Ela preferia não mostrar o rosto antes. Marcas profundas — não só na pele, mas na alma. Agora, diante do espelho, uma nova face a encara. "É como renascer", diz a mulher de 34 anos, vítima de uma agressão que chocou o Rio Grande do Norte no ano passado.
Foram meses de dor. De vergonha. De medo. O companheiro — agora ex — a espancou até deixá-la irreconhecível. Fraturas múltiplas, traumas, cicatrizes que iam muito além do físico. "Pensei que nunca mais me olharia no espelho", confessa, os dedos tremendo levemente ao tocar o próprio rosto.
A longa estrada até a reconstrução
O caminho até aqui não foi nada fácil. Três cirurgias complexas no Hospital Santa Catarina, em Natal. Enxertos ósseos, próteses, horas infinitas sob os bisturis de uma equipe especializada. "Foi como montar um quebra-cabeça humano", brinca o cirurgião plástico Dr. Rafael Montenegro, tentando aliviar o clima pesado.
- Primeira fase: reconstrução da mandíbula destroçada
- Segunda etapa: correção da órbita ocular direita
- Terceira intervenção: enxertos de pele e harmonização facial
E os custos? Quase R$ 120 mil — cobertos pelo SUS após intensa mobilização de coletivos feministas. "Sem essa pressão social, eu estaria esperando até hoje", reconhece a vítima, que pediu para não ser identificada.

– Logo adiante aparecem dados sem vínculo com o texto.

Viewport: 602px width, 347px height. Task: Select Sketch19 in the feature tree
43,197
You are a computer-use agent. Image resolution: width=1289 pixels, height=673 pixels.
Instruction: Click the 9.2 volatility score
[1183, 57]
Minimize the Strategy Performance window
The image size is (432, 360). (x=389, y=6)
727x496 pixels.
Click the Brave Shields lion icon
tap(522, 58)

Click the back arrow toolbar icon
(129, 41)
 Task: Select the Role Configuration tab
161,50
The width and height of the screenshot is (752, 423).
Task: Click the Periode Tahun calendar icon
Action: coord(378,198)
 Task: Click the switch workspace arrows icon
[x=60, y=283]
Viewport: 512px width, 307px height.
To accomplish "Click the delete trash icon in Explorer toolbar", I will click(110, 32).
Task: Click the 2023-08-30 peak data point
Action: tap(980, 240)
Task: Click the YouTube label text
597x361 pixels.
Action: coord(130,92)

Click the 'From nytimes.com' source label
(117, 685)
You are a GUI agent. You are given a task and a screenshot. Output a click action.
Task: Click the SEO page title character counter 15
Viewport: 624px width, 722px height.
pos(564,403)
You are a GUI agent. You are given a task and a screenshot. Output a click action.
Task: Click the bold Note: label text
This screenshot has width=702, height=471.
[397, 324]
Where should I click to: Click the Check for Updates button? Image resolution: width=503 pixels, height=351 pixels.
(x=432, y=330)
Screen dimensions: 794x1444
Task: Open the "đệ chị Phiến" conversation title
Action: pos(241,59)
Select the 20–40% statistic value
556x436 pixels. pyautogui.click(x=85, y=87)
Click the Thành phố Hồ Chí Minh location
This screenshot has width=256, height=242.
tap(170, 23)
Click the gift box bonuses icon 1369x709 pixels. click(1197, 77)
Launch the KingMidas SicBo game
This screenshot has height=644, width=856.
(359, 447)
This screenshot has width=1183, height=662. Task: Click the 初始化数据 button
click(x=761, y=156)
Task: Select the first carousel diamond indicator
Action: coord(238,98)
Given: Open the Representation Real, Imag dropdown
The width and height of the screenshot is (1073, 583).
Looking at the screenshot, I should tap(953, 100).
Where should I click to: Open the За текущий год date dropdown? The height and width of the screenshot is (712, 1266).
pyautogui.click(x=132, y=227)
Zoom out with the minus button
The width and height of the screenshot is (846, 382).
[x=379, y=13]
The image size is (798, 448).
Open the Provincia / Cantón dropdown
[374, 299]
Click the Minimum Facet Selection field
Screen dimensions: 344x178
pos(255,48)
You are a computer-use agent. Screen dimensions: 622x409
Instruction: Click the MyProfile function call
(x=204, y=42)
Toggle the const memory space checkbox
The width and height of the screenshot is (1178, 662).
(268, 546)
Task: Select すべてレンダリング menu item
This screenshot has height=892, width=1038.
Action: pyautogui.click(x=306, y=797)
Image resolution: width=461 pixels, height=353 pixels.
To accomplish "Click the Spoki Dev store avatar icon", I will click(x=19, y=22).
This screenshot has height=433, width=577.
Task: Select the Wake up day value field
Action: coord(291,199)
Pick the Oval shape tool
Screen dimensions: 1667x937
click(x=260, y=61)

"Não sou mais a mesma pessoa"
O psicológico ainda está em reconstrução. Terapia três vezes por semana, pesadelos recorrentes, crises de ansiedade ao ouvir vozes altas. Mas há luz no fim do túnel — ou melhor, no começo de um novo caminho.
"Minha filha de 7 anos finalmente consegue me abraçar sem medo", conta, os olhos marejados. A pequena Sofia desenhou a "mamãe nova" com um sol enorme ao lado — detalhe que arrancou lágrimas até dos médicos mais experientes.
O agressor? Condenado a 12 anos. Cumpriu apenas 8 meses antes de fugir — fato que ela descobriu por acaso numa reportagem local. "Justiça brasileira", suspira, com um misto de ironia e resignação.
O recado que fica
Por que decidiu mostrar o rosto agora? "Para provar que sobrevivemos", responde, firme. Sua história virou símbolo na campanha "RN Contra a Violência Doméstica", que já percorreu 15 cidades do estado.
E para quem ainda sofre calado, ela deixa um conselho simples mas poderoso: "Procure a Delegacia da Mulher mais próxima. Um rosto destruído pode ser reconstruído. Uma vida perdida, nunca."